= Задания к работе =
1. Изложите основное содержание статьи о постиндустриальном феодализме в двух предложениях.
2. Перепечатайте фрагмент статьи о постиндустриальном феодализме, начав со слов «Сегодня наиболее интенсивно» и остановившись после слов «натуральным домашним хозяйством.».
3. Сколько «новых ремесленников» насчитывается в США, согласно статье о постиндустриальном феодализме?

= Выбранный текст =

====

Александр Елисеев (a_eliseev) wrote,
Александр Елисеев
a_eliseev

Categories:

Постиндустриальный феодализм

Интересовались, чтоя понимаю под постиндустриальным феодализмом. В связи с чем публикую старую статью.

Новое, постиндустриальное, информационное общество не может быть ничем иным, кроме как новым феодализмом, или, по Н. Бердяеву, новым средневековьем. Подобно тому, как в недрах феодализма вызревал капиталистический уклад, так и сегодня внутри капитализма зреет уклад феодальный. Это обстоятельство следует учитывать всем консервативным революционерам, стремящимся к возрождению Традиции и присущего ей общественного порядка. Они могут и должны использовать «новый старый» уклад в своих интересах. Иначе он может развиться по тому сценарию, который напишут оккультные силы, пародирующие священный порядок подобно тому, как пародирует Бога их хозяин – сатана, лжец и отец лжи. Обезьяна Господа Бога.

Сумерки рынка

Капитализму жить осталось не долго. Рыночная экономика, вызывавшая столь бурные восторги у либералов, отрицает саму себя, переходя на новый уровень. Впрочем, он не такой уж новый. Многое из того, что зарождается сегодня, уже имело место быть – не вчера, а позавчера – во времена средневековья. Посудите сами.
Сегодня наиболее интенсивно развиваются личные потребительские хозяйства, которые производят конечный продукт. В домашних условиях все более и более наращиваются – выпечка хлеба, изготовление мебели, мелкое строительство и тому подобные производства. Это очень сильно напоминает средневековье с его натуральным домашним хозяйством.
Стремительно растет количество людей, трудящихся на дому. В Японии многие машиностроительные и электронные заводы утром поставляют своим рабочим на дом комплекты деталей – для сборки. Вечером уже собранные механизмы забираются. Опять-таки, сходство со средневековьем, с его домашней промышленностью – очевидно. Характерно, что на Западе все больше увеличивается количество лиц, занятых на дому, но не работающих по найму. Такие работники сами являются собственниками средств производства, но это уже не частная, а индивидуальная собственность. Труд соединяется с капиталом, как это и было во времена ремесленного производства. В наши дни только в одних США насчитывается 21 миллион подобных «новых ремесленников».
Производители активно втягивают потребителей в разработку, освоение и производство продукции. С потенциальными покупателями согласуются ее качество, количество, сроки поставок. Это существенным образом ограничивает воздействие рынка и возрождает средневековое ремесленное производство. Как известно, при феодализме производство велось на заказ, цены же определялись вовсе не рынком, а взаимной договоренностью.

====

Записи о расположении элементов на экране:
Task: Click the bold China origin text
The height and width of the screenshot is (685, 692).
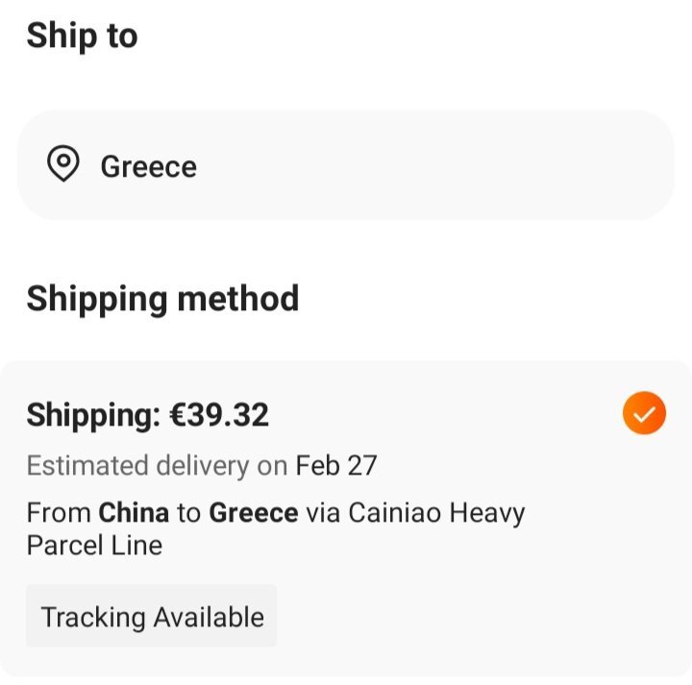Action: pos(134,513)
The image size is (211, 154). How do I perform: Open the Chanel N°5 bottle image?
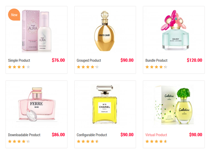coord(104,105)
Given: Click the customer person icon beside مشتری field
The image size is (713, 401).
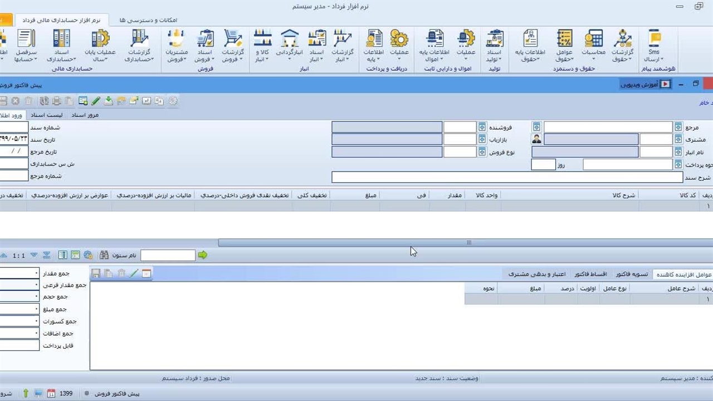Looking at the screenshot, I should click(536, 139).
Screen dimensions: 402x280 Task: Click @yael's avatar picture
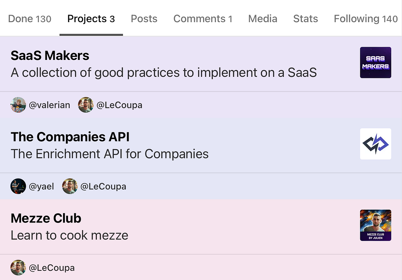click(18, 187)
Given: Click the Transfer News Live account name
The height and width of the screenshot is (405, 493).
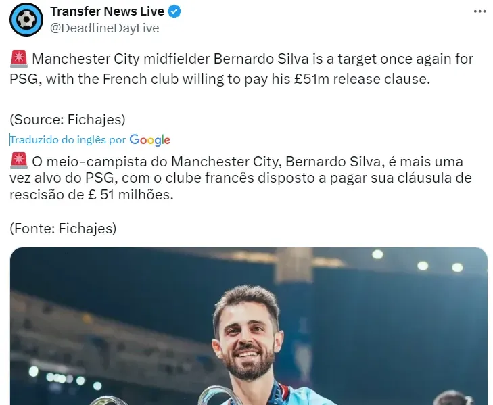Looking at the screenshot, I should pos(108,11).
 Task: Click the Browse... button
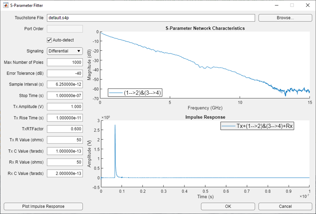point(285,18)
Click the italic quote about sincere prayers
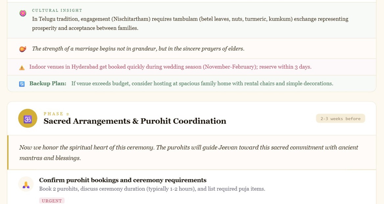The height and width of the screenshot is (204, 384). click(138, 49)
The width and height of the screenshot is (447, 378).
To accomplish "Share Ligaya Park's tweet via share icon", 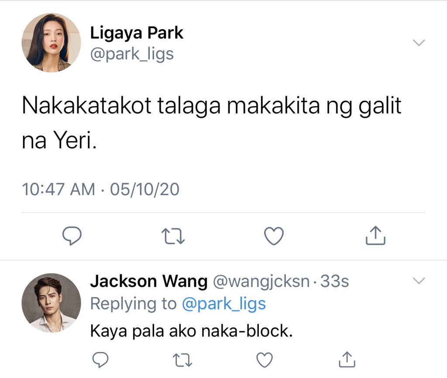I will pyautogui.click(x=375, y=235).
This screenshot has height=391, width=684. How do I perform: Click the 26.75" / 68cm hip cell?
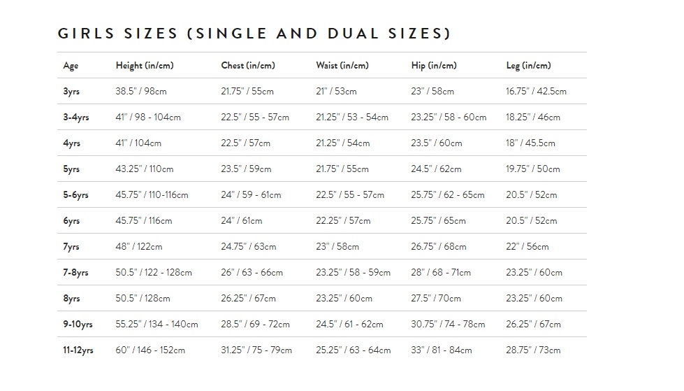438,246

====

= Ответы =
1. Новое постиндустриальное общество может быть только новым феодализмом, поскольку внутри капитализма сегодня зреет феодальный уклад, подобно тому как капиталистический уклад вызревал в недрах феодализма. Признаки этого — быстрое развитие личных потребительских хозяйств, рост числа людей, трудящихся на дому, в том числе «новых ремесленников», владеющих средствами производства, а также вовлечение потребителей в разработку и производство продукции, которое ограничивает воздействие рынка.

2.
Сегодня наиболее интенсивно развиваются личные потребительские хозяйства, которые производят конечный продукт. В домашних условиях все более и более наращиваются – выпечка хлеба, изготовление мебели, мелкое строительство и тому подобные производства. Это очень сильно напоминает средневековье с его натуральным домашним хозяйством.

3. 21 миллион.